Your answer must be an exact copy of the data below, minus any pictures.

============

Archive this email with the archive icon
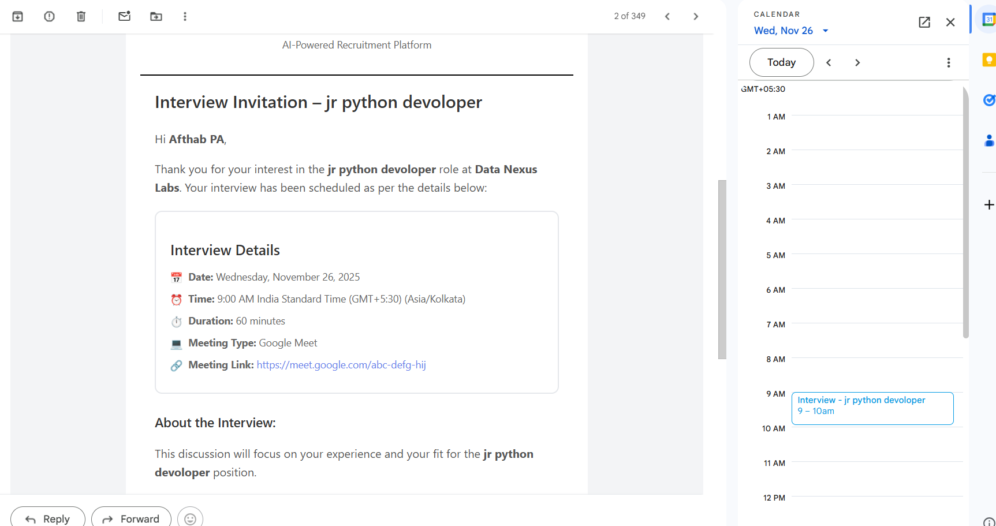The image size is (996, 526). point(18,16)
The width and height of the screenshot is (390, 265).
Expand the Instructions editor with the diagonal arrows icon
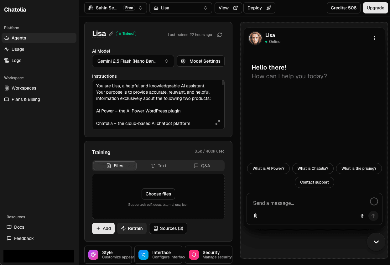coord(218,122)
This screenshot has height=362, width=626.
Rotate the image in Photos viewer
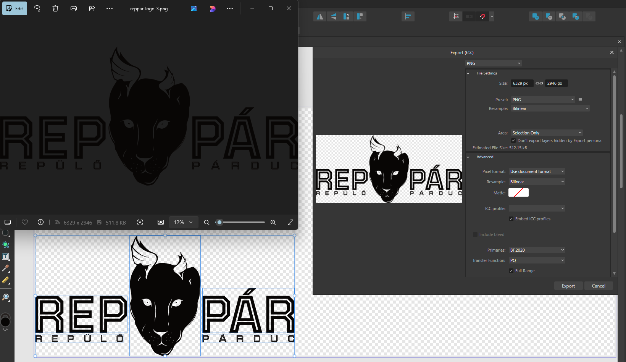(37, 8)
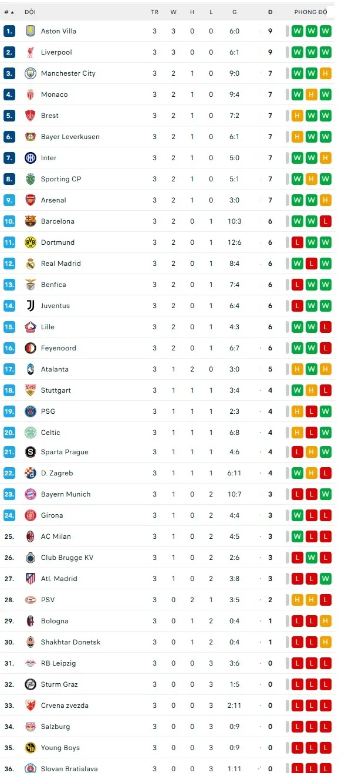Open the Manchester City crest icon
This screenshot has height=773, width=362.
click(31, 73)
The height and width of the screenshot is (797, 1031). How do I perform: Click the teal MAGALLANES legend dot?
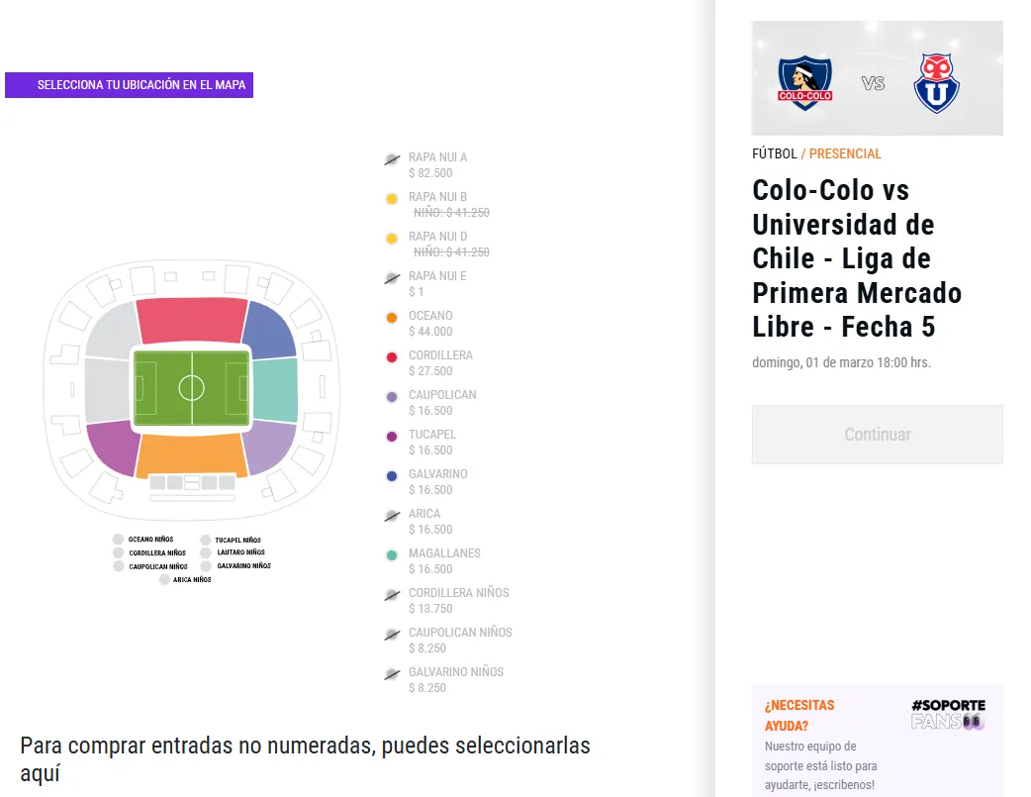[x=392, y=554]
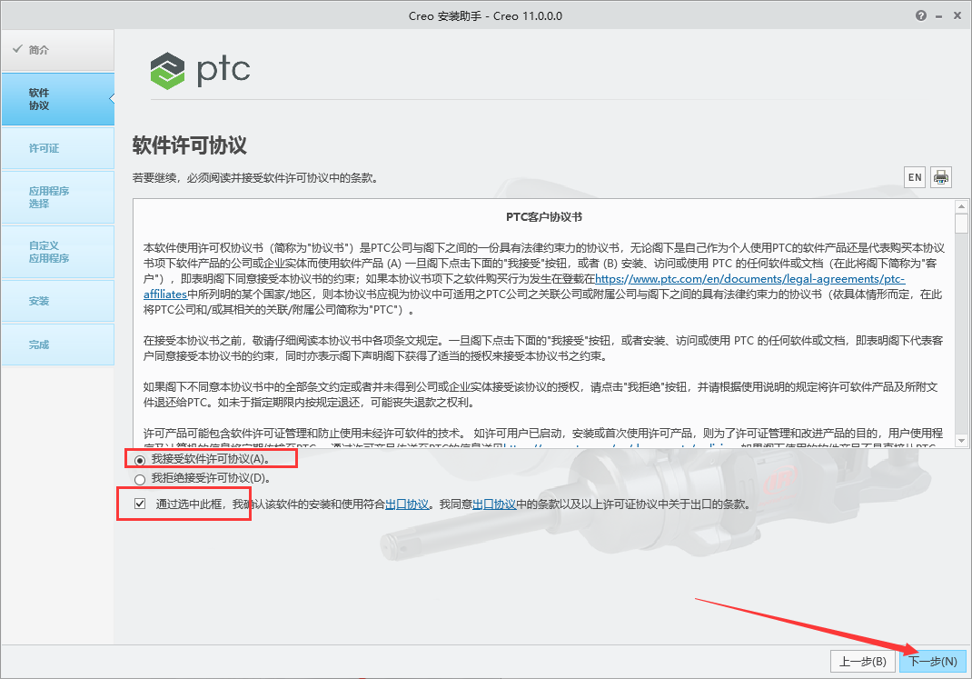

============

Exercise solution
Archive this email with the archive icon
The image size is (996, 526). point(18,16)
The width and height of the screenshot is (390, 265).
Expand the Instructions editor with the diagonal arrows icon
coord(218,122)
This screenshot has height=362, width=626.
Rotate the image in Photos viewer
(37, 8)
Open the Manchester City crest icon
This screenshot has height=773, width=362.
click(31, 73)
The height and width of the screenshot is (797, 1031). How do I perform: Click the teal MAGALLANES legend dot?
[x=392, y=554]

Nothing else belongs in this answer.